ICC WT20 finals celebrate UN Day of Sport for Development and Peace
After three pulsating weeks of men's and women's international cricket played out in front of terrific crowds across Bangladesh, it is fitting that the finals of the ICC World Twenty20 Bangladesh 2014 should take place on the occasion of the first United Nations International Day of Sport for Development and Peace.
Throughout the ICC WT20 2014, the International Cricket Council (ICC) has partnered with UNAIDS and UNICEF to deliver the global awareness partnership THINK WISE, and worked with both Room to Read to promote literacy and WASH United to promote hygiene and good sanitation across Bangladesh.
It is not just at its major events that the ICC uses cricket as a tool for development and peace.
The road to the men's ICC World Twenty20 2014 began with a regional tournament in Africa in April 2012. One of participating teams on the opening day of that event was Rwanda, a country where 6 April also has significant connotations.
The date marks the 20th anniversary of the Rwandan Genocide that saw one million Tutsi and moderate Hutu people killed by soldiers and militia in just 100 days, and cricket is playing a small part in helping to heal the wounds from this event.
The Rwanda Cricket Association (RCA) is leading efforts to grow the game in the country, and the ICC, as well as supporting the RCA, has partnered with the charity Cricket Without Boundaries (CWB) to deliver the THINK WISE message to young people in Rwanda.
CWB has visited Rwanda 11 times since 2007, coaching more than 18,000 children and training nearly 200 new coaches.

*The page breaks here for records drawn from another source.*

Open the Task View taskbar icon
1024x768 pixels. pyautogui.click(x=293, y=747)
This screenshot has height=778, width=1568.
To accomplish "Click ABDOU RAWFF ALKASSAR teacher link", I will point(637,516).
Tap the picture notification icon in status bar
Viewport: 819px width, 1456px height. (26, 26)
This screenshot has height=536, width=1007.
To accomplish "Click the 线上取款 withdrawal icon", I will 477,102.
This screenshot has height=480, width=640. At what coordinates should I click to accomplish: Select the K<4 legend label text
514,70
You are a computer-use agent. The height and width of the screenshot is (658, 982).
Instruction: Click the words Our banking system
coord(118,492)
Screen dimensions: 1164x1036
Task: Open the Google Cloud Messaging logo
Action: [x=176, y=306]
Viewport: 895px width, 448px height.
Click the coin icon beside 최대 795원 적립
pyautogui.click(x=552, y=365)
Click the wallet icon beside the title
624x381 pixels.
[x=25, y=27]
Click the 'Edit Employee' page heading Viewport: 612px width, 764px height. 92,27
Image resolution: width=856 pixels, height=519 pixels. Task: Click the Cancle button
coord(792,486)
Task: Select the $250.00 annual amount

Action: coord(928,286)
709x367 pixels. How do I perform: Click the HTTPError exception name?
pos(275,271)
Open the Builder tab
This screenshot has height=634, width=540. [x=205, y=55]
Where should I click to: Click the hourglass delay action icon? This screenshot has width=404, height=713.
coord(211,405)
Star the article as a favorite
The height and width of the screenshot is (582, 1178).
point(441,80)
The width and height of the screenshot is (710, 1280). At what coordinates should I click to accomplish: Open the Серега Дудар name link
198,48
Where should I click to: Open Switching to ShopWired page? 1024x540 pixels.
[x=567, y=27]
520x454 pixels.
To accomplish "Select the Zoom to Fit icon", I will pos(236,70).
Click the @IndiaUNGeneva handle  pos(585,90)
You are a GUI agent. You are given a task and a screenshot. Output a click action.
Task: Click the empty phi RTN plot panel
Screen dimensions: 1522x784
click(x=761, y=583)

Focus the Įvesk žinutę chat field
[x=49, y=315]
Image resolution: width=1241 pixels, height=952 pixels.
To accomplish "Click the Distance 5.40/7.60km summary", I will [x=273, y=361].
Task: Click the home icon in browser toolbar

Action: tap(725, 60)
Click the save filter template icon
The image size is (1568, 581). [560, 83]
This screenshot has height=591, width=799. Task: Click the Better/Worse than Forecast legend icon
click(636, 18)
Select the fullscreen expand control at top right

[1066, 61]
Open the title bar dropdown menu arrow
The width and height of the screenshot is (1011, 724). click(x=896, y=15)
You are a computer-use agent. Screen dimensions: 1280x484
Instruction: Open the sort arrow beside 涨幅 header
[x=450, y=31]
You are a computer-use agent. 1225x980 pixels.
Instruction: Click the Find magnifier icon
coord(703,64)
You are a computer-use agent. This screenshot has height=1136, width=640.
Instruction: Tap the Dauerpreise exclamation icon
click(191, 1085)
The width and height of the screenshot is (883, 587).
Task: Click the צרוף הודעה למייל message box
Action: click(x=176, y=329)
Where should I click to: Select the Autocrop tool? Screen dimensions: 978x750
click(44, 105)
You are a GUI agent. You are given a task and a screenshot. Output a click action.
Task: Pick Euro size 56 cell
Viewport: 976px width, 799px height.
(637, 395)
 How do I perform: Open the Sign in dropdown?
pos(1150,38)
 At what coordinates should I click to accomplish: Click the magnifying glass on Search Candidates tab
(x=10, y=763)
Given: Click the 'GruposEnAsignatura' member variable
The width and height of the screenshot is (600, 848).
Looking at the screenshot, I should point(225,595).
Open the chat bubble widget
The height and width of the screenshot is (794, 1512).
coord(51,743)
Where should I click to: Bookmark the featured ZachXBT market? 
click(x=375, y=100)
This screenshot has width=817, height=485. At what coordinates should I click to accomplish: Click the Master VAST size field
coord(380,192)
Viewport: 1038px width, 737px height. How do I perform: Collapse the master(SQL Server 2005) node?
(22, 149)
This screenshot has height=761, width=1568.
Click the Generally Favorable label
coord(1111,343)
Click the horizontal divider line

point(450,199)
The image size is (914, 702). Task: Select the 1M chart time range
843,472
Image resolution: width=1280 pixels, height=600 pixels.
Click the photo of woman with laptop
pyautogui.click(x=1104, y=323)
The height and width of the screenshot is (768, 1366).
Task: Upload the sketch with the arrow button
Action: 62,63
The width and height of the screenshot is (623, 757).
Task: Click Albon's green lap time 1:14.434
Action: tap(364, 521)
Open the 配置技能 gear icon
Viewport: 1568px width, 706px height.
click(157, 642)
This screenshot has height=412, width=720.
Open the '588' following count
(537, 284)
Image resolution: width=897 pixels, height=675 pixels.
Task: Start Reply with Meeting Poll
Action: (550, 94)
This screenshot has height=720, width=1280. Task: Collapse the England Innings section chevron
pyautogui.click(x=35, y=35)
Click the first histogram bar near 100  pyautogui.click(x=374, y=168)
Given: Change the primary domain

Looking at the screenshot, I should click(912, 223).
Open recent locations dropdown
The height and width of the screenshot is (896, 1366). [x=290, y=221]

As well as teaching cricket skills, CWB also uses the sport as a way to introduce vital HIV and AIDS awareness messages, and also uses the game to help unite people from all different tribal backgrounds.
One person who has benefited directly from this programme is Audifax Byiringiro, who first took part in a coaching session in 2008 and is now part of the Rwandan national team.
Like the majority of Rwandans, Audifax has been deeply affected by the genocide. His father and two brothers were killed and his surviving brother lost a leg.
He says that as well as giving him a passion and a profession, cricket has given him something much greater.
"After the genocide I was struggling with life. Bombs had destroyed our house so we had to move," he said.
"The first time I met Cricket Without Boundaries was in 2008, and I really got involved from there. I went to one of their coaching sessions and everyone was enjoying it. Apart from cricket they were also giving messages on life. This showed that apart from the game they really cared about our personal issues and problems," Byiringiro said.
"It showed me that in cricket I might find a family and be involved in that family," he said.
One week ago, the Afghanistan Cricket Board (ACB) was awarded the prestigious Laureus Sports Award in the 'Spirit of Sport' category.
The Laureus Awards celebrate the greatest sporting achievements of the year, and Afghanistan was recognised for its remarkable success over the past 12 years and its role as a source of national pride.
From the grassroots of Rwandan cricket to the ICC WT20 2014 finals in Dhaka, cricket is united in its ongoing support for development and peace.